All of this is grounded on firm principles that put our international partnerships at the core of all that we do. Much of our research is geared to making a difference, engaging with policy-makers, development practitioners, businesses, social movements and communities – seeking to enable positive change, whilst challenging and calling-out the power relations that often work against this.  We also never lose sight of the fact that Global Development is as much about issues of inequality and social justice in the Global North, including the UK, as it is anywhere else.

A vital feature of development studies at Sussex and IDS is the integration of these teaching and research programmes. Those leading lectures, classes and seminars are active researchers at the sharp end of current development issues, and they bring not just theory and evidence, but also first-hand experience, questions and dilemmas into their teaching in vivid ways.

Professional and personal networks

Coming to us from countries across the globe, with a wealth of experience and with diverse perspectives, our students bring vital contributions. They leave with a community of professional and personal networks that lasts long after graduation, going on to make a difference in the world – whether as grassroots activists or civil society leaders, engaged academics, diplomats or presidents (our alumni include the current President of Costa Rica and former presidents of Botswana and South Africa).
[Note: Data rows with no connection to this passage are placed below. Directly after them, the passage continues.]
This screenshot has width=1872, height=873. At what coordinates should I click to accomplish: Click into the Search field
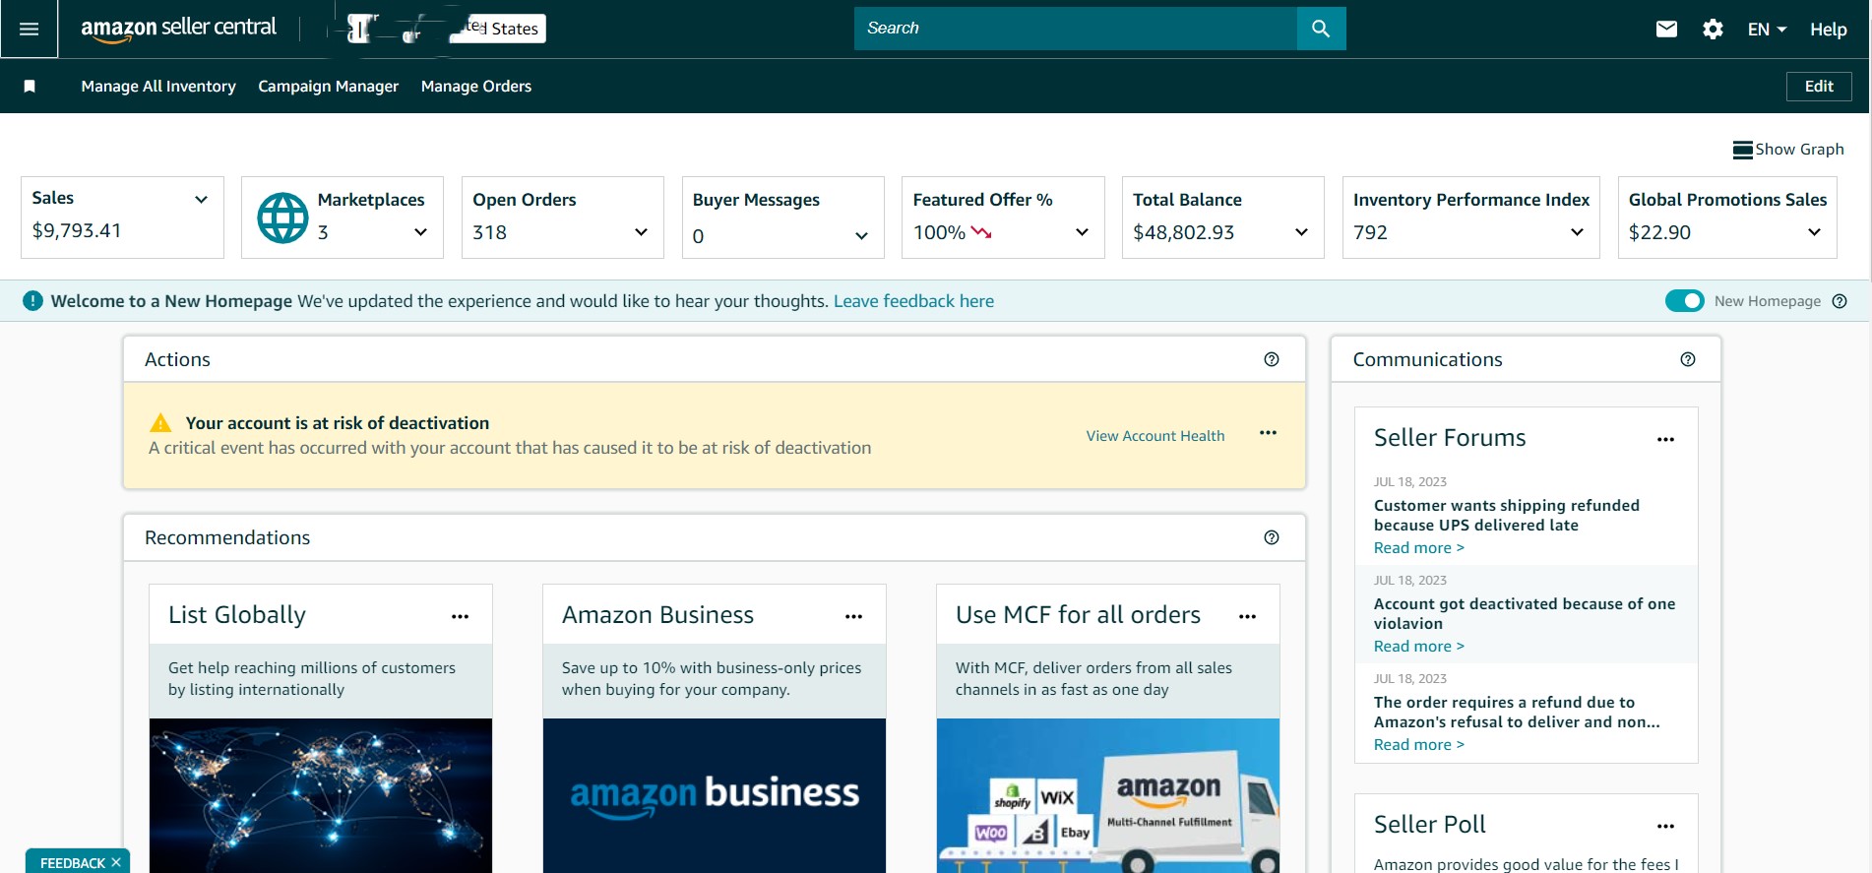click(x=1075, y=29)
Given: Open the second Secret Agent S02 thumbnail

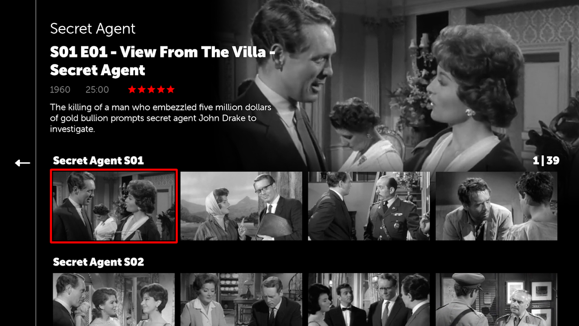Looking at the screenshot, I should click(x=241, y=300).
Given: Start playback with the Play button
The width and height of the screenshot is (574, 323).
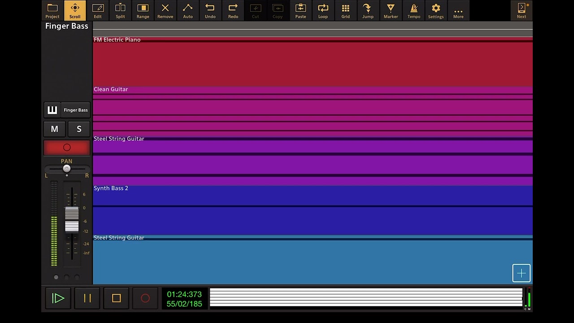Looking at the screenshot, I should (58, 298).
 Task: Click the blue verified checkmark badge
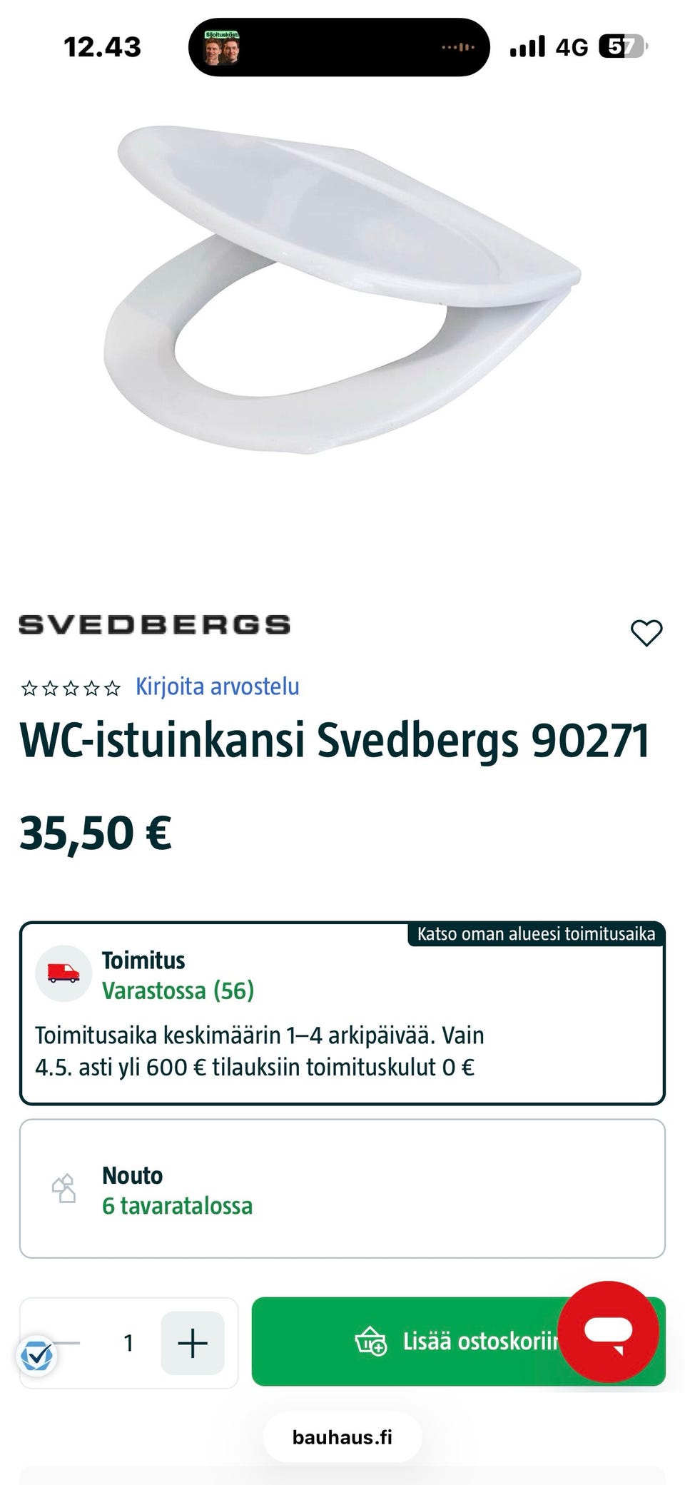[36, 1355]
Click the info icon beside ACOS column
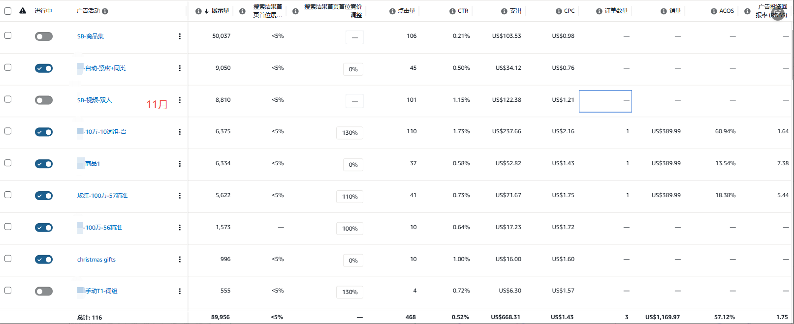The width and height of the screenshot is (794, 324). [714, 11]
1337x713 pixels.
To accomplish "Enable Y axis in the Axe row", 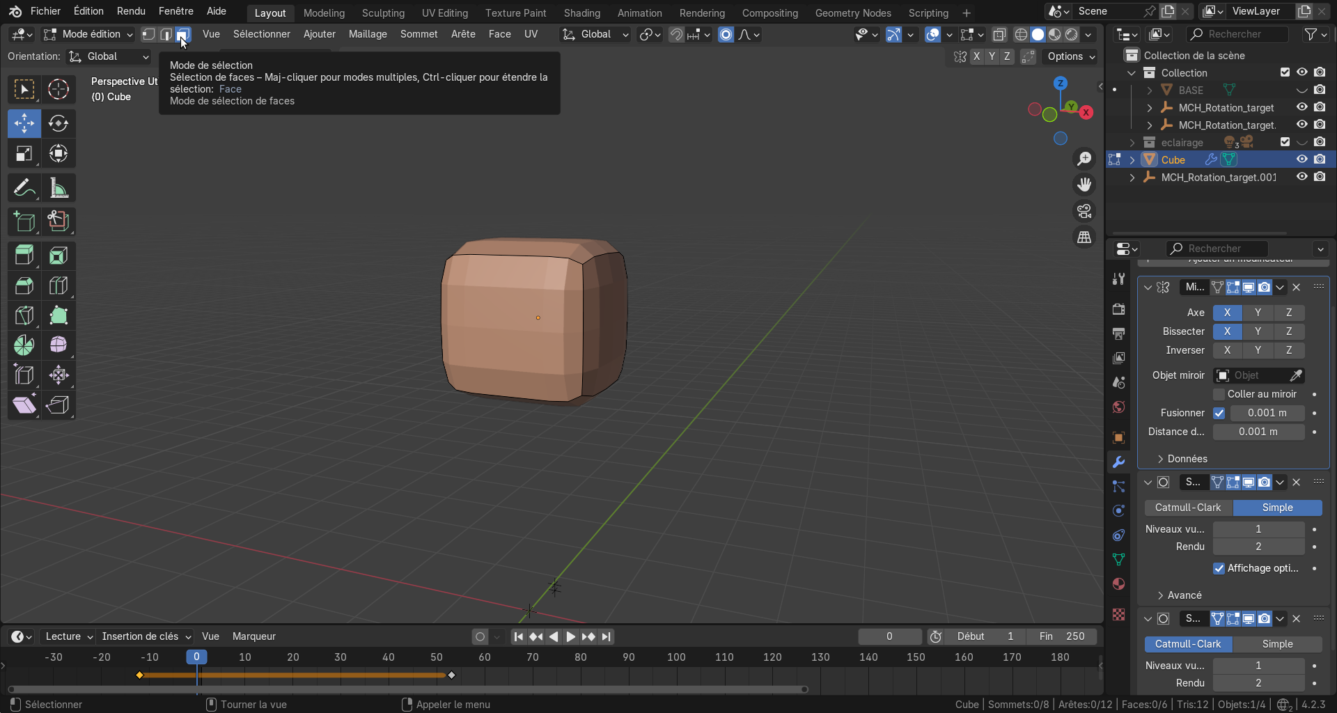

Of course, much of this face-to-face community building has been harder to achieve during Covid-19.  And, like many organisations, we are in a period of navigating our ‘new normal’ and learning how to best structure teaching in a way that draws on established teaching practises, yet also takes advantage of the learning generated during Covid.

Confronting challenges

We must also confront the challenges of mental health among staff and students and find ways to support students who are increasingly combining work and study, extending their periods of study, and experiencing a world of declining resources and increasing precarity. At the same time, moving to online teaching, research and engagement has also presented us with opportunities for collaboration that we might only have dreamed of two years ago.

Our Sussex Development Lectures, for example, can now involve globally important speakers without the carbon footprint. Online research meetings help equalise some of the previous difference between us and our research partners. Greater spread of and comfort with online technologies has enabled our alumni networks to connect more often and more closely, maintaining those all-important networks and friendships across the world.

Perhaps the most important lesson of the pandemic is that we are all living in a world of disruption and contradiction – social, economic, political, environmental, in health and more. If this is the ‘new normal’ for global development, then development studies must be about learning to navigate, in ways that build equity and justice, and engage with power

This is at the heart of development studies – Sussex and IDS style, across our research, teaching, and many practical engagements. It means that being number one in the world should be less a call for prideful celebration, than for continued humility, questioning, reflection and adaptation. These values are alive and well at Sussex; long may they continue.

Elizabeth Harrison is Head of the School of Global Studies at the University of Sussex.

Disclaimer
The views expressed in this opinion piece are those of the author/s and do not necessarily reflect the views or policies of IDS.